EXERCISE DESCRIPTION = Reproduce the lines below, substituting "screen capture" for every occurrence of "screenshot" and leaving everything else unchanged. Omit the pictures from your answer.

PROVIDED RECORDS =
- - - - -

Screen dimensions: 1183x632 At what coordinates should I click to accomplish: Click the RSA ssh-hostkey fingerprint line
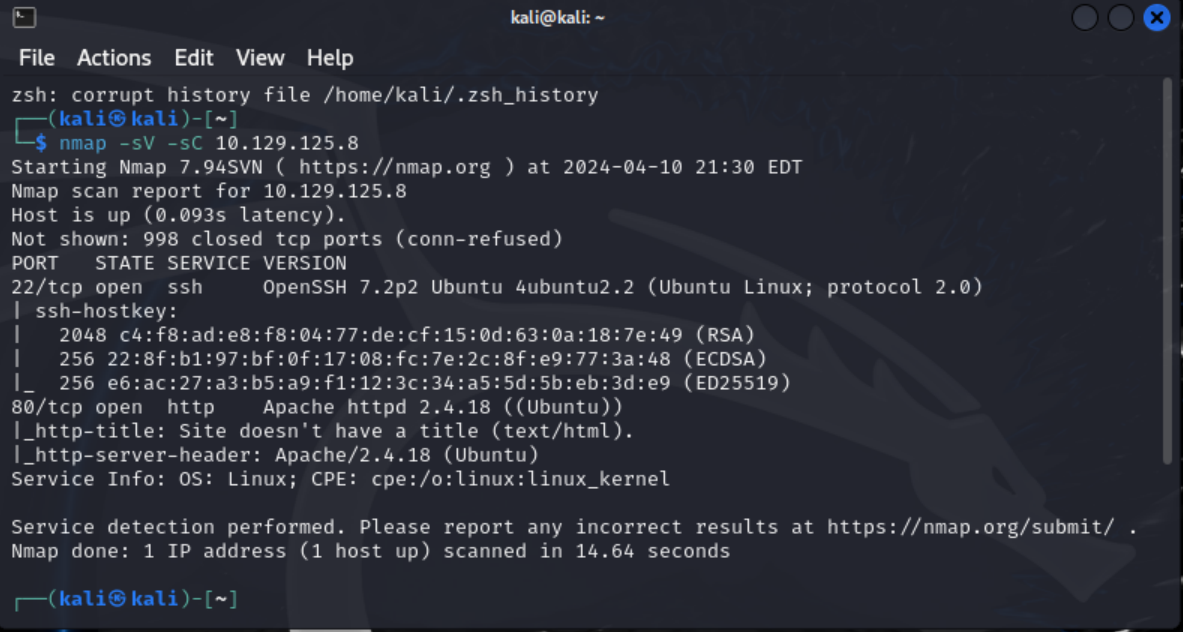coord(400,334)
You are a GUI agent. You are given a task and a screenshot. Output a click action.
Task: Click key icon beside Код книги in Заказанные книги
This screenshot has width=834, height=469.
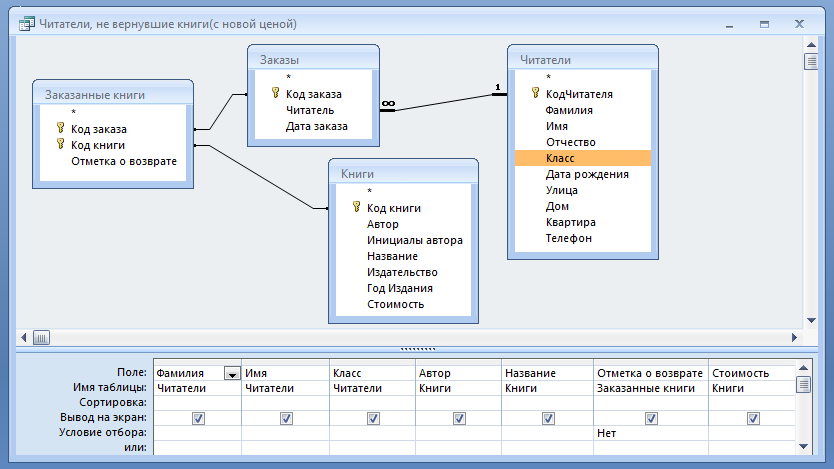60,144
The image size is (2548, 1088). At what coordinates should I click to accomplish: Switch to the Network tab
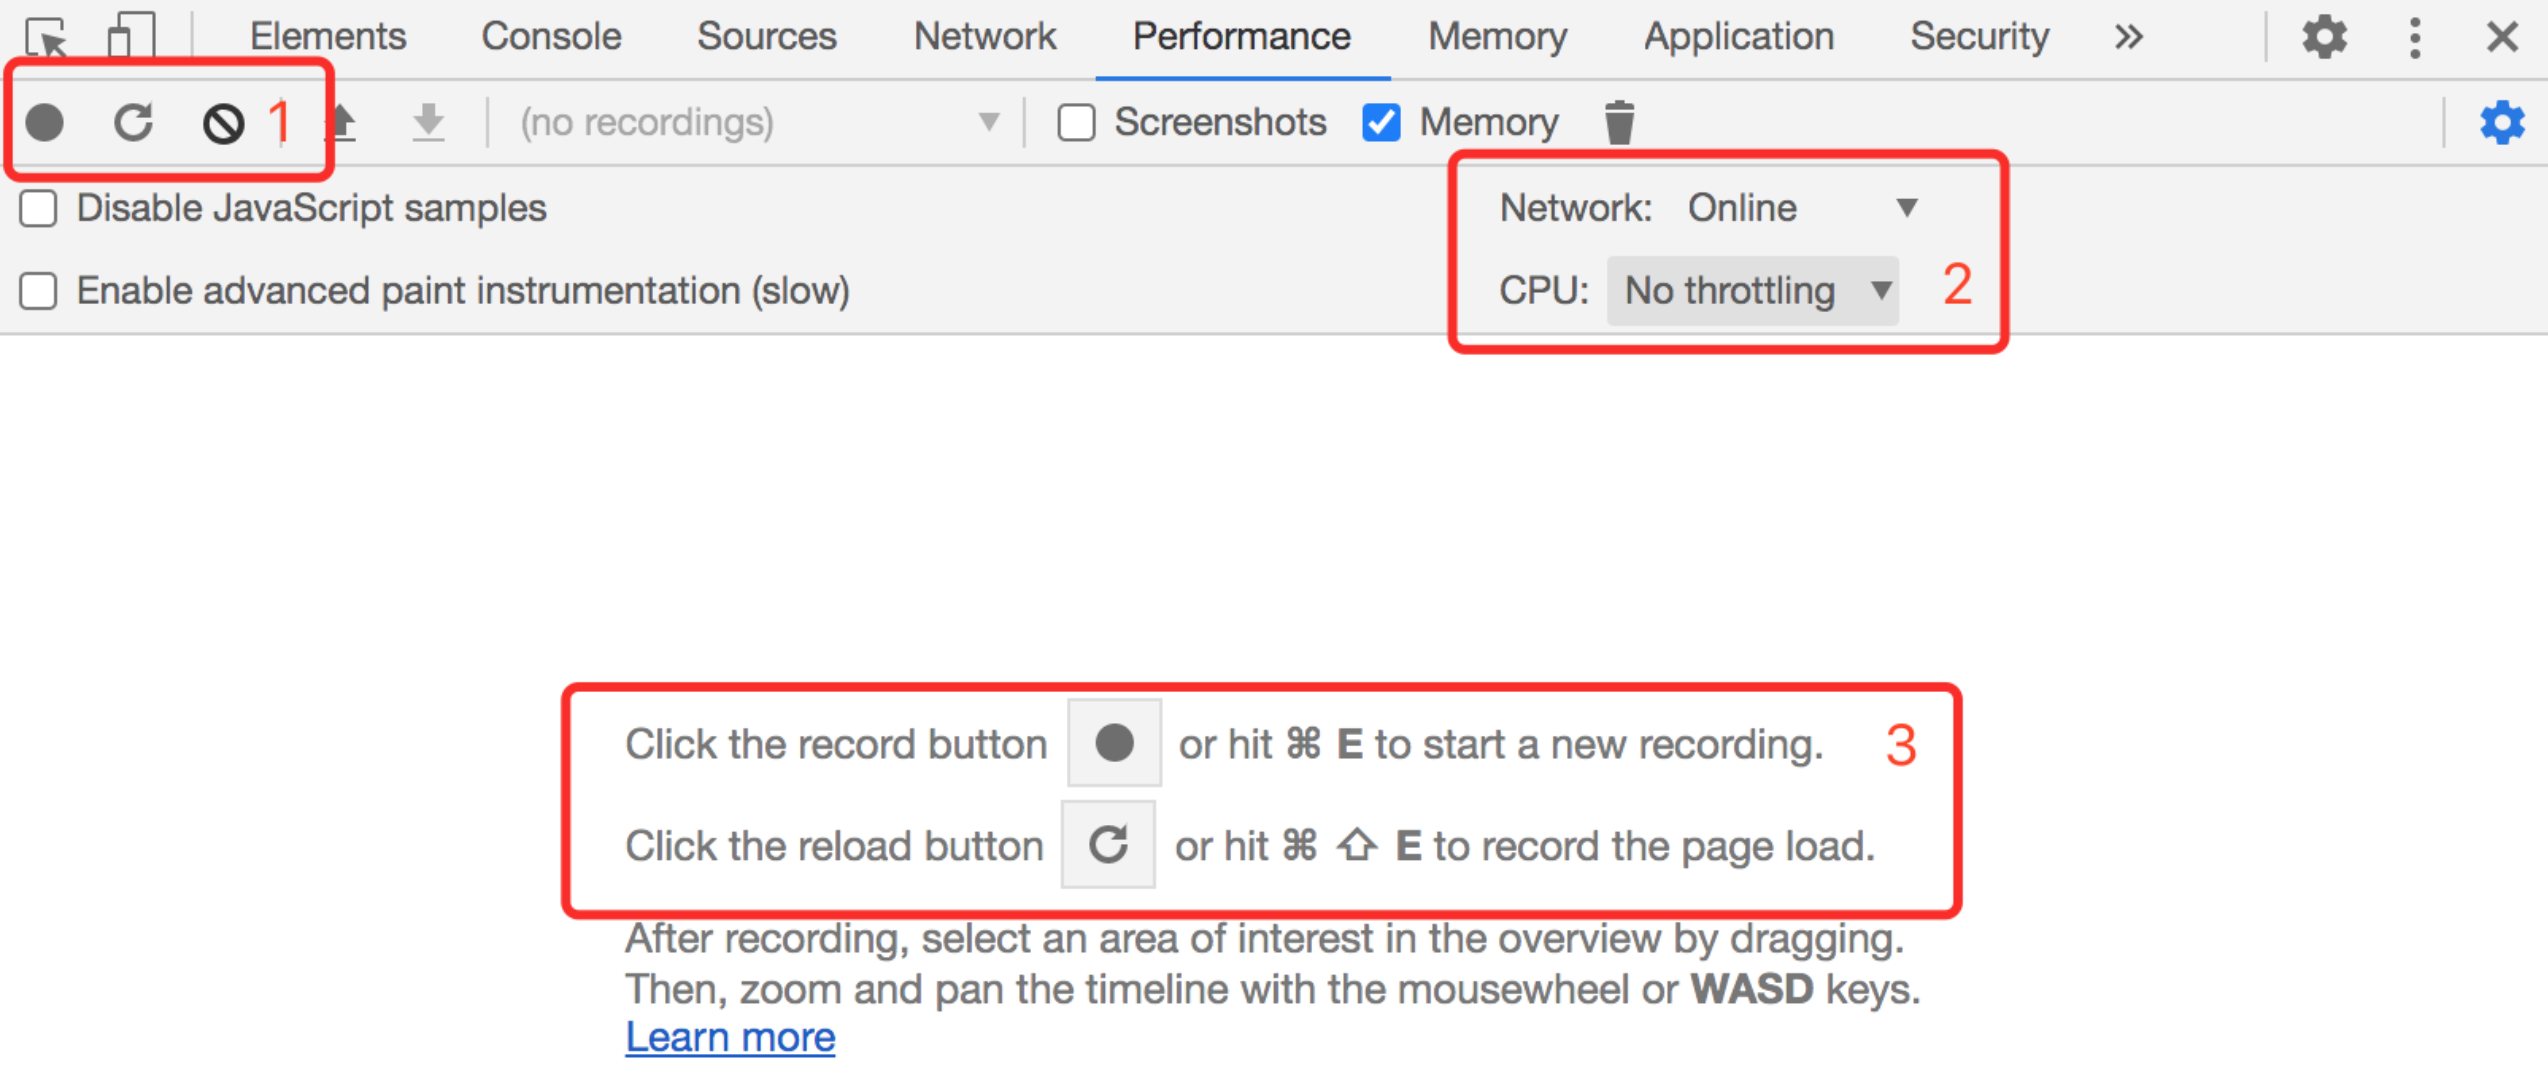[984, 37]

- - - - -

WORKED ANSWER =
Screen dimensions: 1183x632 At what coordinates should I click to accomplish: Click the RSA ssh-hostkey fingerprint line
coord(400,334)
You are a GUI agent. You are given a task and a screen capture. Output a click action.
Task: Click key icon beside Код книги in Заказанные книги
This screen capture has width=834, height=469.
60,144
The image size is (2548, 1088). At what coordinates should I click to accomplish: Switch to the Network tab
[984, 37]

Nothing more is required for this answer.